> Dataset excerpts:

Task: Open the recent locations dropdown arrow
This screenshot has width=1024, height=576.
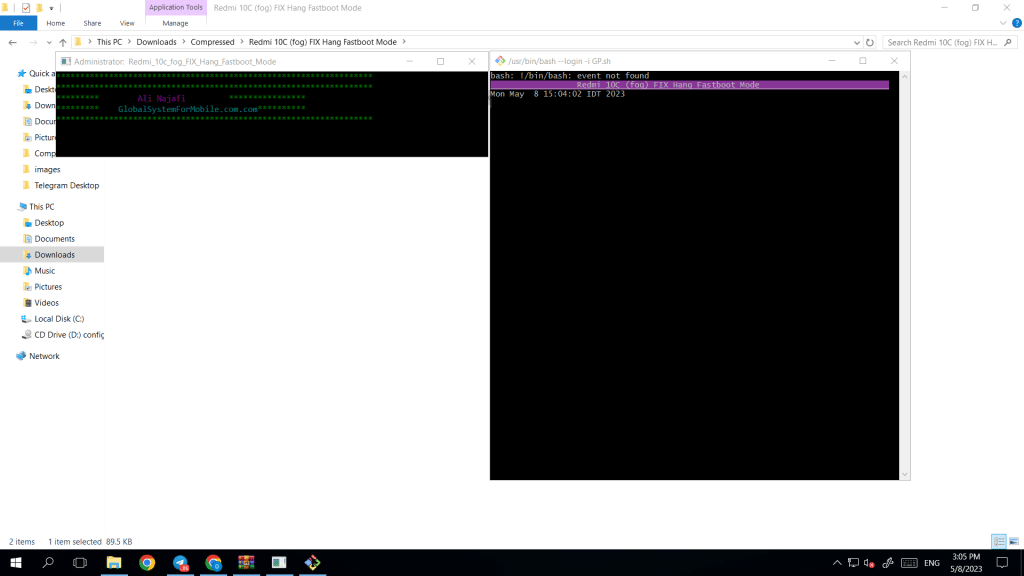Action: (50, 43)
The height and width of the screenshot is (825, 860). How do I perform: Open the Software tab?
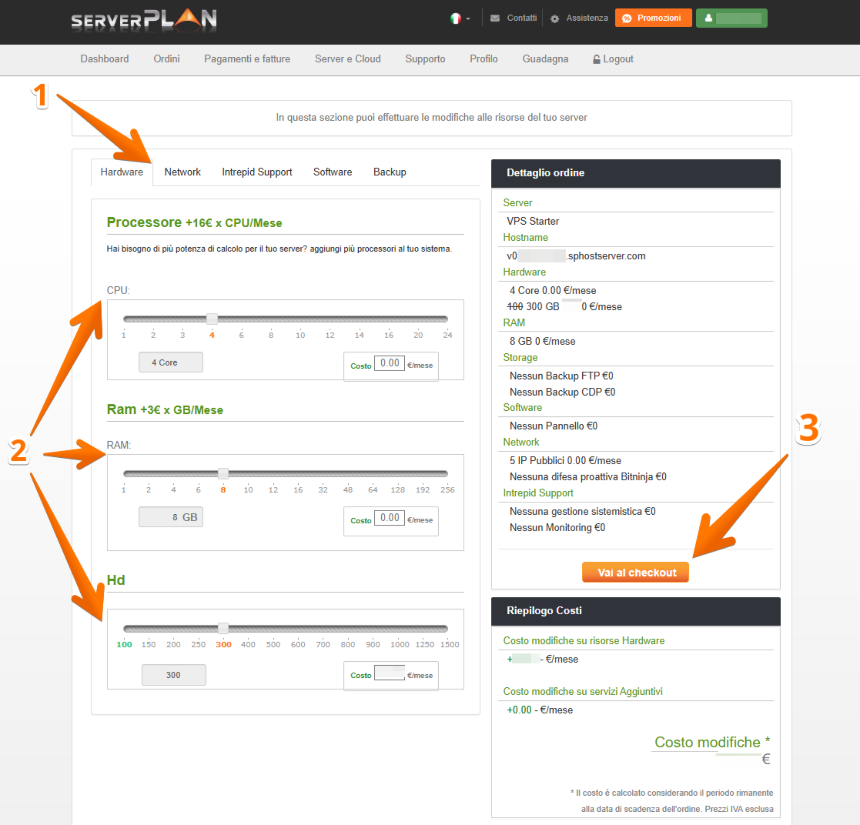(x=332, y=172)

* * *

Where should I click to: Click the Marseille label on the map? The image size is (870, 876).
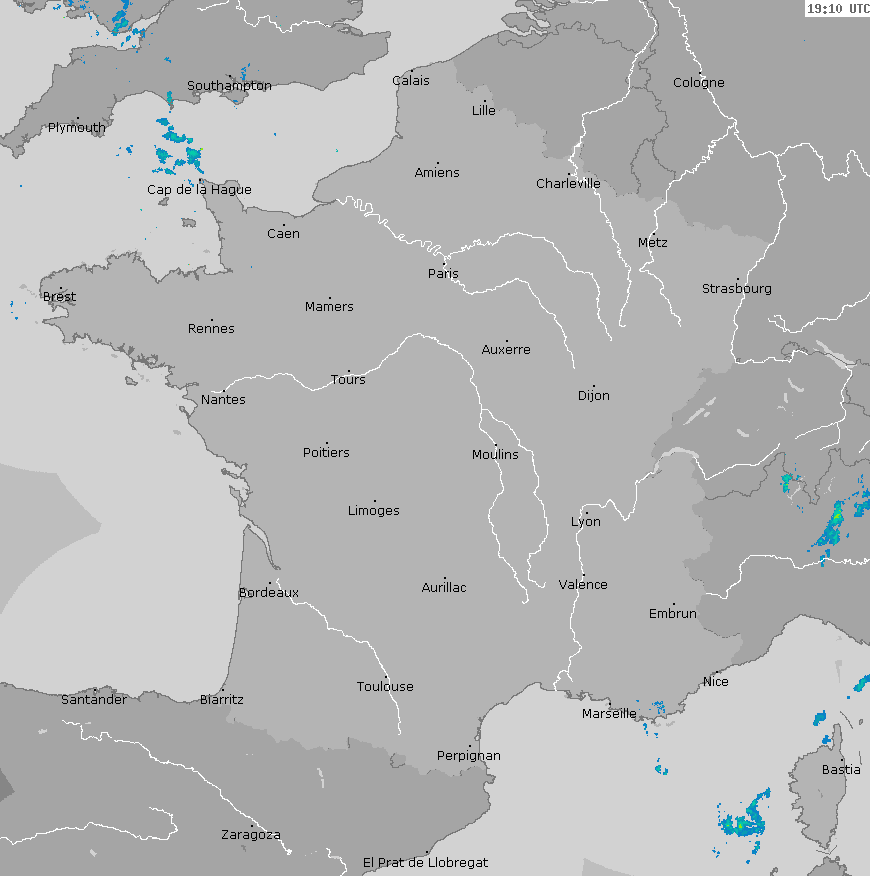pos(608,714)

> Exercise description:
Render the records as a JSON list of strings, one string per line with blank lines omitted. Begin at the line that contains "Task: Open the", end after the line that contains "(x=332, y=172)", and leave the pictures out.

> Problem solution:
[
  "Task: Open the recent locations dropdown arrow",
  "This screenshot has width=1024, height=576.",
  "Action: (50, 43)",
  "The height and width of the screenshot is (825, 860). How do I perform: Open the Software tab?",
  "(x=332, y=172)"
]